### Selected excerpt
--- BEGIN ---

The Windows Media Server has provided Microsoft customers with tools to implement media services on-premises or through a hosting partner; now with Windows Azure Media Services, enterprises can get the benefits of Windows Media Server as a cloud service.

Businesses can use video services for a wide range of applications, including broadcasting executive briefings, hosting webinars, providing training to staff and customers, and making available on-demand sales support videos. Businesses also routinely incorporate YouTube and other video services into their social media strategies.

Although there are plenty of uses for video services, the services demand a complex infrastructure. The low-cost video-capture equipment available on most mobile devices has reduced the barriers to creating raw video content, but getting content from the initial creation stages to on-demand availability on the Web requires substantial software, hardware and networking resources.

Providing live streaming or on-demand access to video and audio content comes with a number of challenges, including formatting content for multiple platforms, protecting valuable intellectual property and ensuring a reasonable experience for end users who could literally be anywhere around the globe.

--- END ---

### Written problem
Using the excerpt on Windows Azure Media Services, decide whether each statement agrees with it, answering yes or no and quoting the words that settle it. (a) Windows Azure Media Services lets enterprises get the benefits of Windows Media Server as a cloud service. (b) Low-cost video-capture equipment on mobile devices has raised the barriers to creating raw video content. (c) Video services can run on a simple infrastructure.

### Dataset entries
--- BEGIN ---

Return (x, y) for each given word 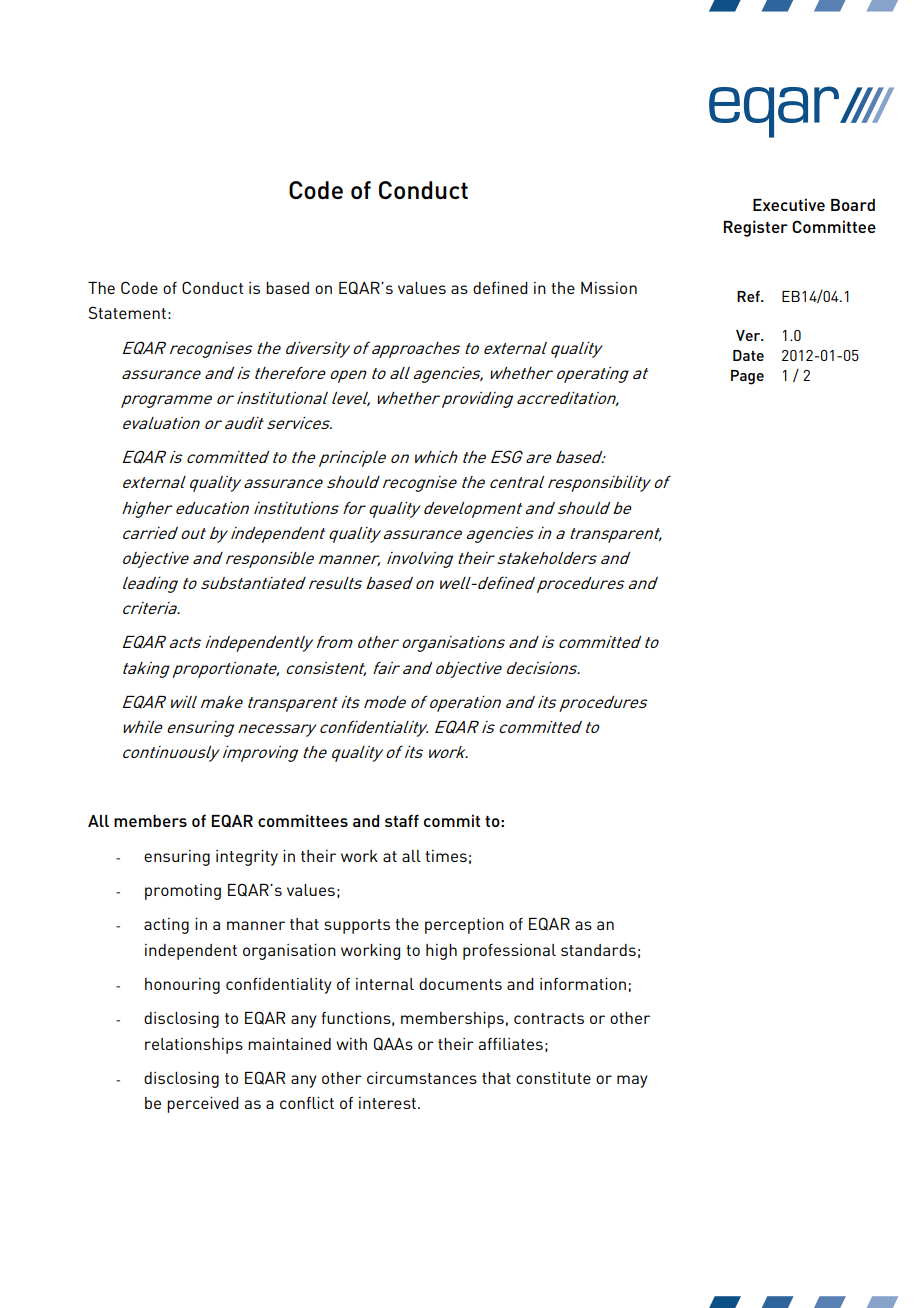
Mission (609, 288)
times (446, 856)
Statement (127, 312)
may (632, 1081)
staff (402, 820)
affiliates (510, 1044)
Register (756, 228)
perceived (203, 1105)
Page (747, 377)
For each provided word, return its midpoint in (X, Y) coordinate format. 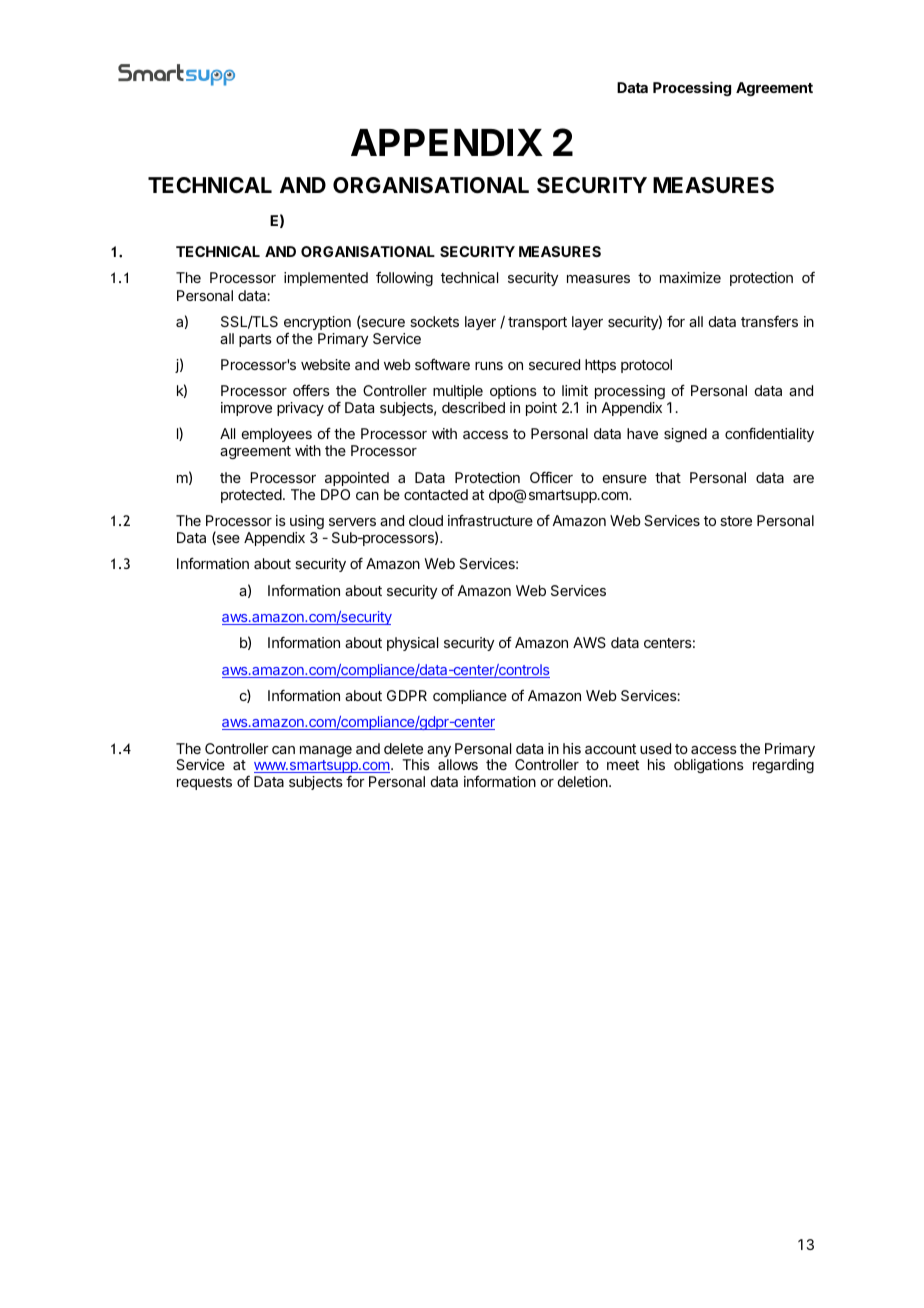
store (736, 521)
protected (251, 496)
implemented (326, 279)
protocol (646, 366)
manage (326, 751)
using (307, 522)
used (655, 748)
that (668, 477)
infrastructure (490, 520)
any (439, 753)
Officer (551, 477)
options (513, 392)
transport (537, 323)
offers (311, 390)
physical (412, 644)
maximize (690, 277)
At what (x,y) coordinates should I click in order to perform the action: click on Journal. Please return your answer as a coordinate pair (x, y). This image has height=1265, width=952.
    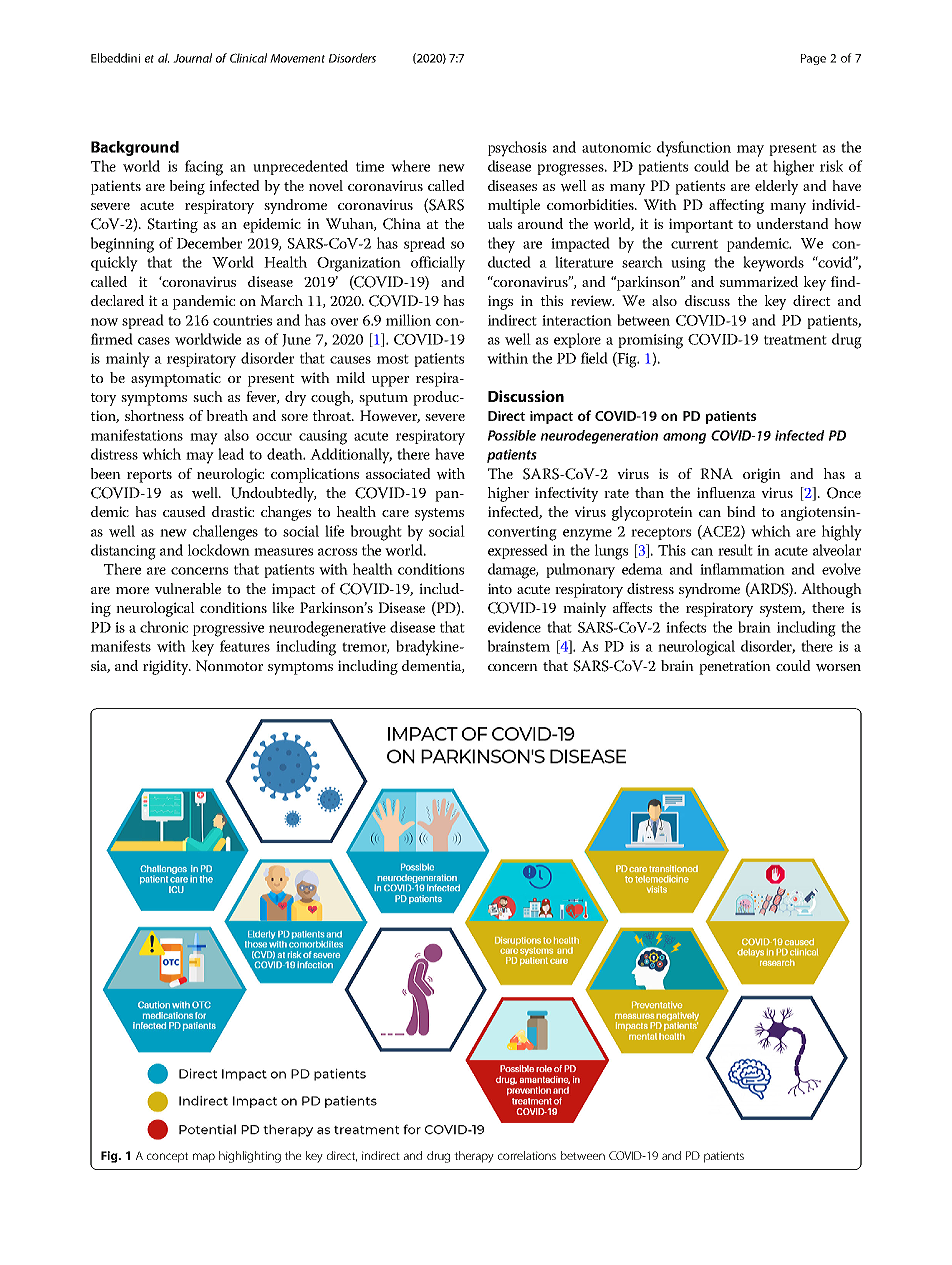
    Looking at the image, I should click on (192, 58).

--- END ---

### Full solution
(a) Yes: "now with Windows Azure Media Services, enterprises can get the benefits of Windows Media Server as a cloud service."
(b) No: "has reduced the barriers to creating raw video content"
(c) No: "the services demand a complex infrastructure"